Though general manager Brian Cashman said earlier in the day that David Robertson has "earned the right" to close, Girardi said the duties will be shared by Robertson and Rafael Soriano, who had 45 saves with the Rays in 2010.
Soriano has 90 career saves compared with three for Robertson, though the latter really hasn't had many chances. "We're fortunate that we believe that we have two guys that are capable of doing it," Girardi said. "We'll make a decision each day. You're probably going to see both of them at some point."
Girardi said day-to-day circumstances will dictate whom he uses, though it sounded as if Robertson will get the bulk of the opportunities. "You have to see how people do in situations, and I'm not saying Robertson's not going to be my closer," he said. "But I'm not ready to be pinned down to where I say 'this guy's my closer.' "
Girardi would like to avoid seeing one of them have the "Rivera's replacement" label bestowed upon him.
"Would I like to have one set closer? Yes," he said. "And we're going to try and get to that. We have to see how it irons out because when you lose a guy in the back end, you have to see how the other guys fill in."
Soriano was signed to a three-year, $35-million deal to set up Rivera after succeeding as a closer in 2010. "Like I said last year, my mission is to try and help the team to win. In any role," said Soriano, who lost his setup job to Robertson when he landed on the DL in 2011 but pitched the seventh inning effectively in the second half of the season.

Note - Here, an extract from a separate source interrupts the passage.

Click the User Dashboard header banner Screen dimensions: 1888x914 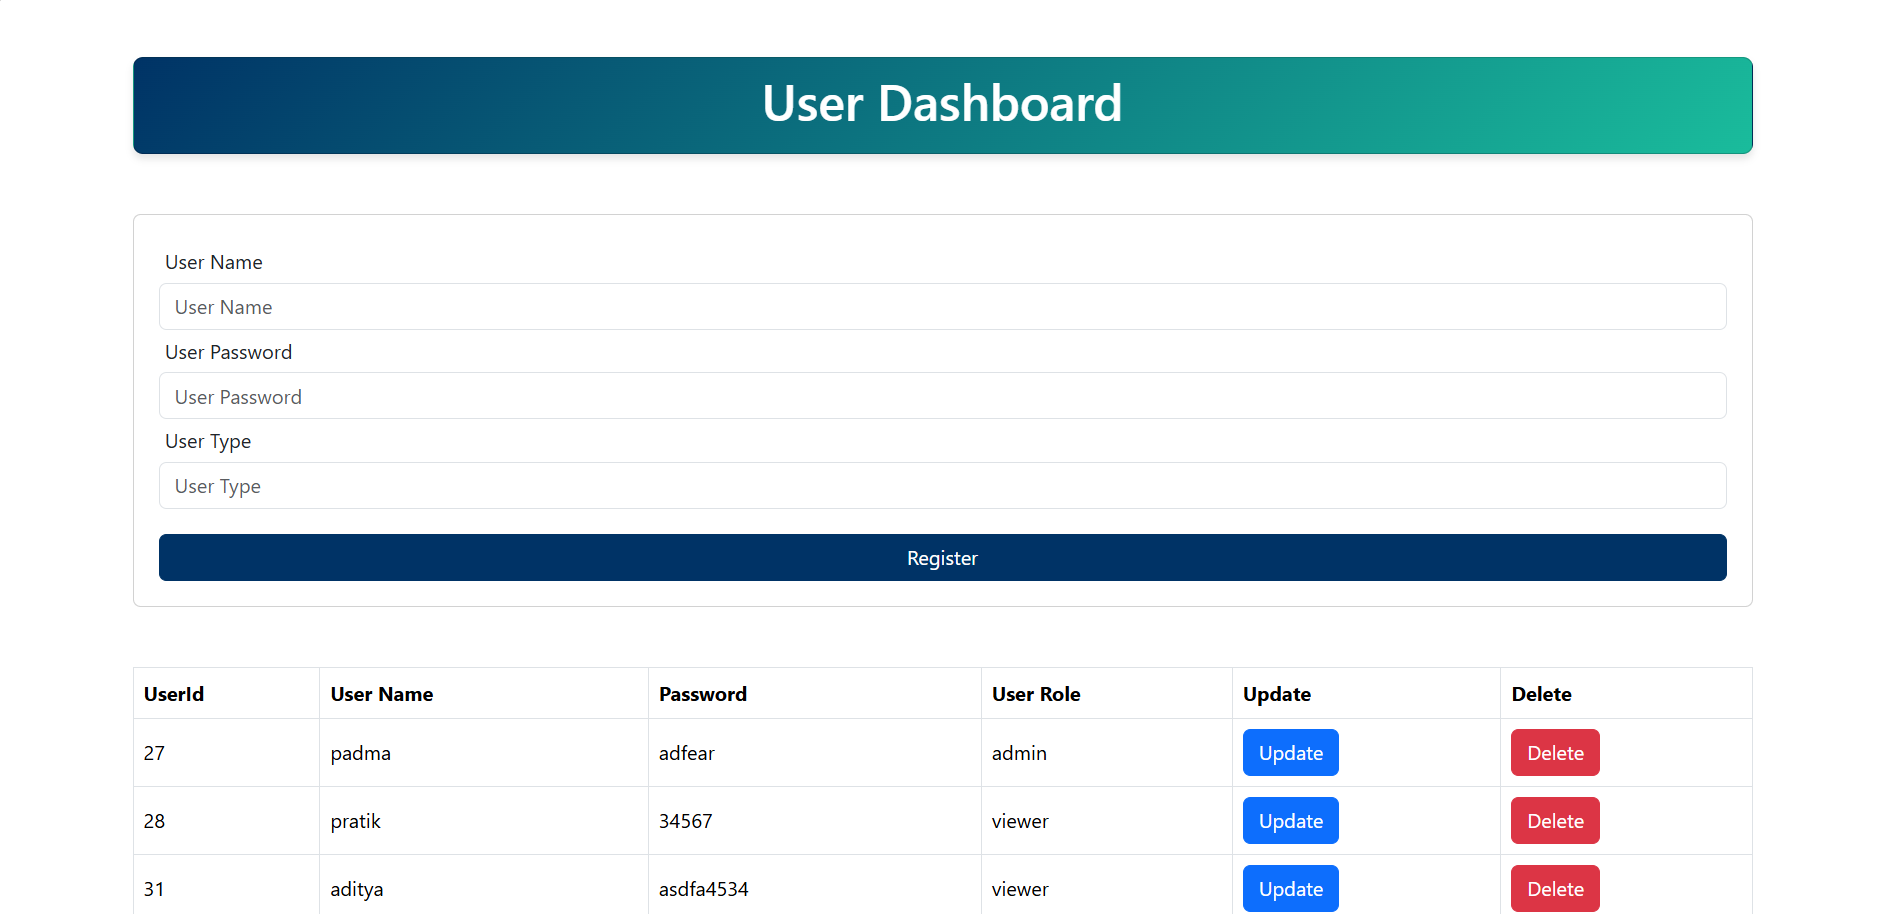942,105
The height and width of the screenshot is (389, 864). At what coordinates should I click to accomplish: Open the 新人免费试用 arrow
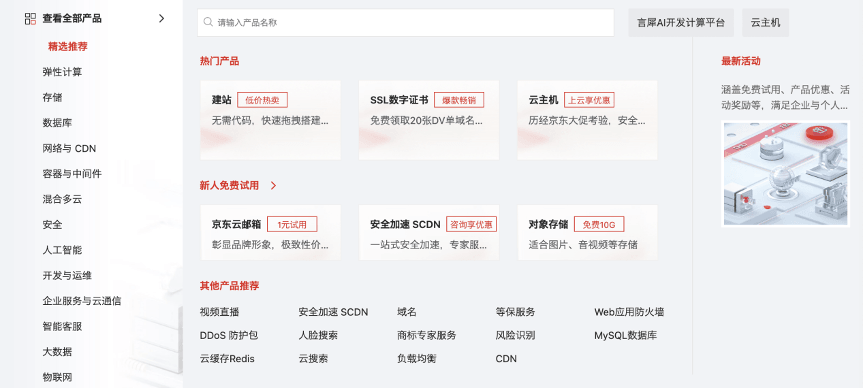[273, 186]
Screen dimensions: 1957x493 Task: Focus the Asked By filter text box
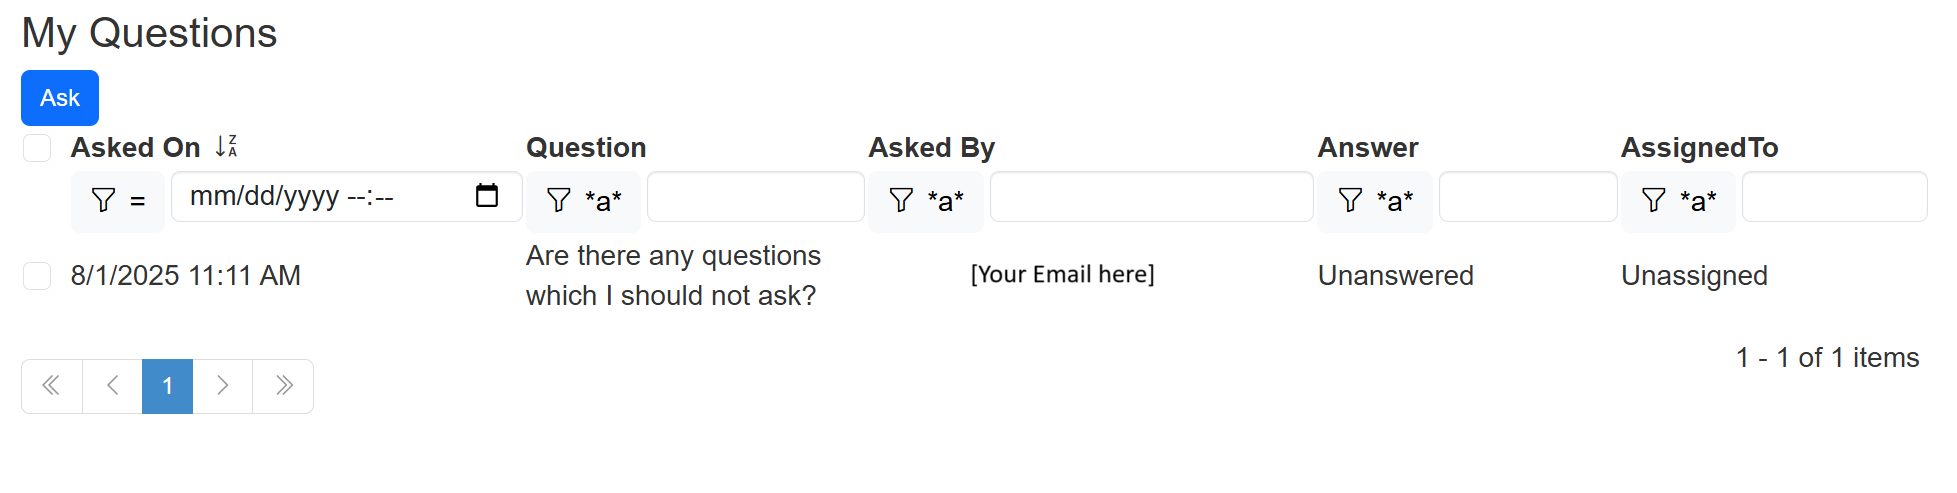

Robertson, who had a 1.08 ERA last year, has a 0.00 ERA in 12 innings in 2012 and struck out the side in the ninth Friday night, said: "That's what I was guessing he would do. Sori's got a lot of experience closing games, he's got a lot of saves under his belt. I only have three. I can just go out there and do what I can do. When I get the opportunity, do as well as I can and try to close the ballgame out."
Rivera gave his seal of approval to the arms he's leaving behind, a message he planned to deliver in an address to teammates before the game. "I'm just going to give encouragement that I trust them and believe in them," he said. "I know my group of guys out there. They can do the job. They will do the job."
And after he has his knee surgery, he said, he's not going anywhere. "I'll be around," he said. "You guys don't get rid of me that easy. I'll be around and we will talk. Definitely all my advice, all my heart and all my knowledge will be there."